Just in..it seems that the real reason Newt quit was not purely because he conned $4,000,000 out of stupid right wing people …but because his wife Callista lost him the extremist fundamentalists when she went to kiss a snake and frightened the crap out of it.

Newt made a speech today that remains one of the easiest editing jobs in town..Just having him say..”Thank you” and then “God Bless America” ..and you’ve got it.

Of course the main stream media will waste hours of time on giving this loser the time of day to talk smack about the President who is still getting over jet lag and a meal of fried yak and poppy seeds.

***”Newt outspent himself and had to borrow money from “John Boehner’s lush fund”..this joke was sent to me by Carrot Top… 

***But the surreal scene of a man who thought even with all his baggage…

‘wife wise”, “grifter wise”, “defunct wise” and  “weight wise” that the American people would over look all of that so he could become President and implement his lynch pin idea of putting child labor in high schools and possibly across the nation building bridges and national monuments to him.
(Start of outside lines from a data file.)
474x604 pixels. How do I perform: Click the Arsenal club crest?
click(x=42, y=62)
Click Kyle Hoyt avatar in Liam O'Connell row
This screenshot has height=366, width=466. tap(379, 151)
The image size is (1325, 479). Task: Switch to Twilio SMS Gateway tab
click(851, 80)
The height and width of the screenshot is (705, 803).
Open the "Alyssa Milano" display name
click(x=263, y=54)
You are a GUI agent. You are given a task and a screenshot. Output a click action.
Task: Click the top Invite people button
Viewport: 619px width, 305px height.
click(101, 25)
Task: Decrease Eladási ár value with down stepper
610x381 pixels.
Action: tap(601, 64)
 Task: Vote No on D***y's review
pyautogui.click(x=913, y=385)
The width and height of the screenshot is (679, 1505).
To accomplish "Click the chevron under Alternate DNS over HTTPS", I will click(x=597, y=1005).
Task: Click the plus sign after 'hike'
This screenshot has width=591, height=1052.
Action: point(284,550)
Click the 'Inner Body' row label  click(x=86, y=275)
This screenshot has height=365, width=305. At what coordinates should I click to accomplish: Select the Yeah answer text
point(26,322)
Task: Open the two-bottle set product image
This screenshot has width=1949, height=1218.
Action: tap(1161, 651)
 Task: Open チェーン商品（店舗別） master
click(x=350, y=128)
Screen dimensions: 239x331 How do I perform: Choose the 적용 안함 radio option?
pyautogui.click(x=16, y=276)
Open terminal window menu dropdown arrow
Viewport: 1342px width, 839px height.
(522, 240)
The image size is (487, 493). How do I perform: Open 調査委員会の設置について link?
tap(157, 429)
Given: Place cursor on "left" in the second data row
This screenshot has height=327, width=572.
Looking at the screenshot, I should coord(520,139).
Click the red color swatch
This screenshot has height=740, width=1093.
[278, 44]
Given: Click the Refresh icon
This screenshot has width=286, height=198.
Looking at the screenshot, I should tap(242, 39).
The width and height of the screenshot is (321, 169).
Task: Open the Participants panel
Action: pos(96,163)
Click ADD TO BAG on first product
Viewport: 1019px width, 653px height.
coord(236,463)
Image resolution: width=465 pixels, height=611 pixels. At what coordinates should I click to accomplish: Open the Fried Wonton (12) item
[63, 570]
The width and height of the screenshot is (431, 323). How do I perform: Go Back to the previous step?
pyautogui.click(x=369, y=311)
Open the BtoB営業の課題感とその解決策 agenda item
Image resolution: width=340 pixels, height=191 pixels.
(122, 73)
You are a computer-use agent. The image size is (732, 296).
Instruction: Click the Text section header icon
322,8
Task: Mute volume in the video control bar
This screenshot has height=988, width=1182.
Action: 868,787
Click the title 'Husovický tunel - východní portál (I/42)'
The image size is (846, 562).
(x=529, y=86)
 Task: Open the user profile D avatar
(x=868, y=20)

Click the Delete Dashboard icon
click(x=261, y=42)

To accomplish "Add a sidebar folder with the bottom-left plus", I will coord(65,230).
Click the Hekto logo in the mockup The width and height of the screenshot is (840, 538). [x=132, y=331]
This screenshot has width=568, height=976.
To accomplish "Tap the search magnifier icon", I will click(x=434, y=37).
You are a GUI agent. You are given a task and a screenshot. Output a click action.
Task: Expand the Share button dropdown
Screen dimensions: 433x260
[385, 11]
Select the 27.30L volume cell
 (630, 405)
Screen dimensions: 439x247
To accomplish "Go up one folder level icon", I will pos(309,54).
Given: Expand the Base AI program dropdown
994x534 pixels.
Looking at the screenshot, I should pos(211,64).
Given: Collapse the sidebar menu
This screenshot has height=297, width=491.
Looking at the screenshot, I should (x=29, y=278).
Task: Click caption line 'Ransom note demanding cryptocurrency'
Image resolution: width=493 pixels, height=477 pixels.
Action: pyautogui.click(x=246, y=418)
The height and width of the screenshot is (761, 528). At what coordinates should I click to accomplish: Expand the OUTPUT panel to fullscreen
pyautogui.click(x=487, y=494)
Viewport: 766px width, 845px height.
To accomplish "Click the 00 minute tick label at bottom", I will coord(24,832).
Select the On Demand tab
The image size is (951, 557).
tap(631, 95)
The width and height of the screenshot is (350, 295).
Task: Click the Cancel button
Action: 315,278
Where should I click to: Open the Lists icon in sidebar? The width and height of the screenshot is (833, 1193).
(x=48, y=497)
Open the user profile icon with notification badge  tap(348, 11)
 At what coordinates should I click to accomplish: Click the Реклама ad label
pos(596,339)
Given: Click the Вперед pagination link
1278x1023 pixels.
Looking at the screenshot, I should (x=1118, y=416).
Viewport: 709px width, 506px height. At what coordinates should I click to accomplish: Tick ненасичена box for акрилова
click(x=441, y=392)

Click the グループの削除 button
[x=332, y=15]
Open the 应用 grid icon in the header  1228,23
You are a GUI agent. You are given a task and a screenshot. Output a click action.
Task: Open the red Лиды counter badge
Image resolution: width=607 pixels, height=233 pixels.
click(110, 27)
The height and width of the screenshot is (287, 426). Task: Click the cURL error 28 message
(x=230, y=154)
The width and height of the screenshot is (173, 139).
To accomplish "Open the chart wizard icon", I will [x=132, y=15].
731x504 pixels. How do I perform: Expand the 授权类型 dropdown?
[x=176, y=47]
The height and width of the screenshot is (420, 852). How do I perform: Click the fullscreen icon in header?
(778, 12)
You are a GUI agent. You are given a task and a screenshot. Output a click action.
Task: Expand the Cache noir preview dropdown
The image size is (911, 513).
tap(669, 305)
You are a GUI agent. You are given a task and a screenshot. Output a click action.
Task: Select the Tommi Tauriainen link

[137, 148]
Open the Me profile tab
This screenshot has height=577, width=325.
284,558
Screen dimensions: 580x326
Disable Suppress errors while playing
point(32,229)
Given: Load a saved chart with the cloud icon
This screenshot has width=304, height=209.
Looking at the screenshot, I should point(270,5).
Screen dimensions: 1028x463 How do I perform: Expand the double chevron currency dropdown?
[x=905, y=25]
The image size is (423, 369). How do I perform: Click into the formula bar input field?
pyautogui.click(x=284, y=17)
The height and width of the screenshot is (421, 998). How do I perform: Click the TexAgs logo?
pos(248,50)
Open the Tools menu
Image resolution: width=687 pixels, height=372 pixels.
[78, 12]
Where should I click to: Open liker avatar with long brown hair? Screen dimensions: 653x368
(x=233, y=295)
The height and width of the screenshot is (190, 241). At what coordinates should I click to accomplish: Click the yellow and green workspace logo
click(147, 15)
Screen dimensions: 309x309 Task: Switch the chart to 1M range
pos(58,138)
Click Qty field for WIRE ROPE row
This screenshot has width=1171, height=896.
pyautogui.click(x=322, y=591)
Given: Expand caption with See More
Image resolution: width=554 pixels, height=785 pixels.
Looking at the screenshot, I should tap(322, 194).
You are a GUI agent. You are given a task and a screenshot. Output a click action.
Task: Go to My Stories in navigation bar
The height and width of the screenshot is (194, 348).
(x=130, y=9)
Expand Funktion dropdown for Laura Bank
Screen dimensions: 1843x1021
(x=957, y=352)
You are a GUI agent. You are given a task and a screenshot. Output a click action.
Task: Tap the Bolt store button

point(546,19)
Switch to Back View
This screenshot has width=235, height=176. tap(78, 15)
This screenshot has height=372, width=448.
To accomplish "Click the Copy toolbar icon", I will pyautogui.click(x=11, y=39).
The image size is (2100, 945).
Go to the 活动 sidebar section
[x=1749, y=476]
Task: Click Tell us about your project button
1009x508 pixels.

When Newt goes home he attends services to himself at the “Newt Alter” in his basement.

Callista dresses as a robed “New-tant Nun” lights candles and throws returned copies of Newt-Books and unpaid bills in the fireplace while singing the hits from “Hair! 

We know this on the word of his next door neighbour who told us that recently Newt’s ex- wives burned an upside down cross on his front lawn and soaped his car windows. 

These are the interesting facts you can always rely on here at this blog.